Background/Objectives: Vaccine elicitation of antibodies with high HIV-1-neutralization breadth is a long-standing goal. Recently, induction of such antibodies has been achieved at the fusion peptide-site of vulnerability; questions remain, however, as to whether their neutralization breadth and potency were sufficient to prevent HIV-1 infection. Methods: Here, we use yeast display coupled with deep-mutational screening, biochemical and structural analysis to study improvement of the best fusion-peptide-directed, vaccine-elicited antibody, DFPH_a.01, with initial 59% breadth. Results: Yeast display identified both single and double mutations that improved recognition of HIV-1-envelope trimers.
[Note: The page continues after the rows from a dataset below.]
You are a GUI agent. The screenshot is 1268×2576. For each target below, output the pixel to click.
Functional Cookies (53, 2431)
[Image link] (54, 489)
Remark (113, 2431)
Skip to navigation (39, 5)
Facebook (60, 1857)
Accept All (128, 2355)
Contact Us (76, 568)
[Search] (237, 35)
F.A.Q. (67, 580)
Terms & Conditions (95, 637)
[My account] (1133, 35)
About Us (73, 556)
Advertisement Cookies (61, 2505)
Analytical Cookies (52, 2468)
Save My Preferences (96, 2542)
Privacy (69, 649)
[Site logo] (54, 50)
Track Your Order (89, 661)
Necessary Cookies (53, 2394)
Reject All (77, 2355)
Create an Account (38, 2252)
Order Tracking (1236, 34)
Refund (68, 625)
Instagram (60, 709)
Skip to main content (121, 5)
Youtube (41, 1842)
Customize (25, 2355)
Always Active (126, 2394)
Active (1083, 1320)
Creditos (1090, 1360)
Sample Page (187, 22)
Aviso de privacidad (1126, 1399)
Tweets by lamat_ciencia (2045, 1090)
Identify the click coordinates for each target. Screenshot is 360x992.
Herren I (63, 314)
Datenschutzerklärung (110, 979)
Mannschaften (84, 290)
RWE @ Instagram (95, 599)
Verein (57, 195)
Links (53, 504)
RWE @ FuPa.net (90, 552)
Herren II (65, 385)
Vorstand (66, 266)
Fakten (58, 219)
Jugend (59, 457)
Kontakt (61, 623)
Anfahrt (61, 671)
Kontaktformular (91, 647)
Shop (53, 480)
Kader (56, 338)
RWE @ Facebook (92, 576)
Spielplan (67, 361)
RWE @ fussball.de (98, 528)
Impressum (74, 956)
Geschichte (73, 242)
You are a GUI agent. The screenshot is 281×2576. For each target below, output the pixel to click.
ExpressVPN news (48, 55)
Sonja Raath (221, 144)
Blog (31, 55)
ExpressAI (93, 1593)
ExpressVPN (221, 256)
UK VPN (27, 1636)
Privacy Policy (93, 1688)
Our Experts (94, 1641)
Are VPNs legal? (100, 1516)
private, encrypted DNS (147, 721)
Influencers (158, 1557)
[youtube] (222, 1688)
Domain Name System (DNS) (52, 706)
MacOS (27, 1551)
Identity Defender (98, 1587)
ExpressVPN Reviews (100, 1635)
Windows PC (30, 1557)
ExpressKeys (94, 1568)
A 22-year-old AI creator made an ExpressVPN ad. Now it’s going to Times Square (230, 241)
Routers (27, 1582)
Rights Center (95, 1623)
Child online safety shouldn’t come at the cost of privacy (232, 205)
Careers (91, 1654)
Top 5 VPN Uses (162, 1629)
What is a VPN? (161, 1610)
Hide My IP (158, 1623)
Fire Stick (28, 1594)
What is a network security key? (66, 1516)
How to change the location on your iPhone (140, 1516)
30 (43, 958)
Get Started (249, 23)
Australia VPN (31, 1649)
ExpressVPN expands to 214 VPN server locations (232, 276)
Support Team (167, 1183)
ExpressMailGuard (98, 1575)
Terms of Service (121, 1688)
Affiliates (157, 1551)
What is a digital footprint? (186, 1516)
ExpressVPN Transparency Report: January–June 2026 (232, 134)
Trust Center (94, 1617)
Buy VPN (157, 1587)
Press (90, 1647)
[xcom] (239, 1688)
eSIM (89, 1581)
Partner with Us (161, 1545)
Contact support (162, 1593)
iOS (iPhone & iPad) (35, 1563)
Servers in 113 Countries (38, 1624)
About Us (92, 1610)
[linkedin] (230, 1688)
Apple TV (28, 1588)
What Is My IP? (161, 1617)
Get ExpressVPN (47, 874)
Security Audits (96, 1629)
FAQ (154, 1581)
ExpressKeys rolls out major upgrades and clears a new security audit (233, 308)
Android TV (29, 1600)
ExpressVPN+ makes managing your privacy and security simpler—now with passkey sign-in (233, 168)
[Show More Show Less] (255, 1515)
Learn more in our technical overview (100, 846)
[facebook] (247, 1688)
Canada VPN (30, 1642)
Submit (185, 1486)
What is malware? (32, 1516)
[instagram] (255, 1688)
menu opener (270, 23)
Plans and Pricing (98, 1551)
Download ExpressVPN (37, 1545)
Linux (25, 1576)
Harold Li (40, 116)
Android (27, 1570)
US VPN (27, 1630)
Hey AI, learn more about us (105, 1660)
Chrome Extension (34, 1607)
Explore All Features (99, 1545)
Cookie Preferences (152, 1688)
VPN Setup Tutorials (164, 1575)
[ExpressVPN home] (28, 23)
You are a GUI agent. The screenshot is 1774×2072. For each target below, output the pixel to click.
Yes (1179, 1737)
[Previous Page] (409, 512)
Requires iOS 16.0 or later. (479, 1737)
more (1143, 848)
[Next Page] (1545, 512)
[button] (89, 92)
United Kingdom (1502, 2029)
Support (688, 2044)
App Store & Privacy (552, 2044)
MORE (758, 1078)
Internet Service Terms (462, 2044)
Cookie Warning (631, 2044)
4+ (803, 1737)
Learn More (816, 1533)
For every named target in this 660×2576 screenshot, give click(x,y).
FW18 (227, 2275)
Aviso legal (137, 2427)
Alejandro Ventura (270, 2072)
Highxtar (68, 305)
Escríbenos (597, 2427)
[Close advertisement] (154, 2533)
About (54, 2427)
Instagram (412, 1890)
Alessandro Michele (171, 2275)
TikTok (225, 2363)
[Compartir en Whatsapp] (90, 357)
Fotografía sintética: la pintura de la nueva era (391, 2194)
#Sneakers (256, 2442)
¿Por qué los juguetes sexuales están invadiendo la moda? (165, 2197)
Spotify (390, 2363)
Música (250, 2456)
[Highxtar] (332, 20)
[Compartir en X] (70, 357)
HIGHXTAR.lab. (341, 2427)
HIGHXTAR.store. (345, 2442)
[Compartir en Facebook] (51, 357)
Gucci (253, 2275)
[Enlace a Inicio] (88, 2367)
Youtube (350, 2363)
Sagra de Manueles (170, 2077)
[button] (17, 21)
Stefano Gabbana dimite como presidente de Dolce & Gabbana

We characterized two paratope-distal light chain (LC) mutations, S10R and S59P, which together increased breadth to 63%. Biochemical analysis demonstrated DFPH-a.01_10R59P-LC, and its component mutations, to have increased affinity and stability. Cryo-EM structural analysis revealed elbow-angle influencing by S10RLC and isosteric positioning by S59PLC as explanations for enhanced breadth, affinity, and stability. Conclusions: These results, along with another antibody with enhanced performance (DFPH-a.01_1G10A56K-LC with 64% breadth), suggest possible mutations that improve DFPH_a.01 are plentiful, an important vaccine insight.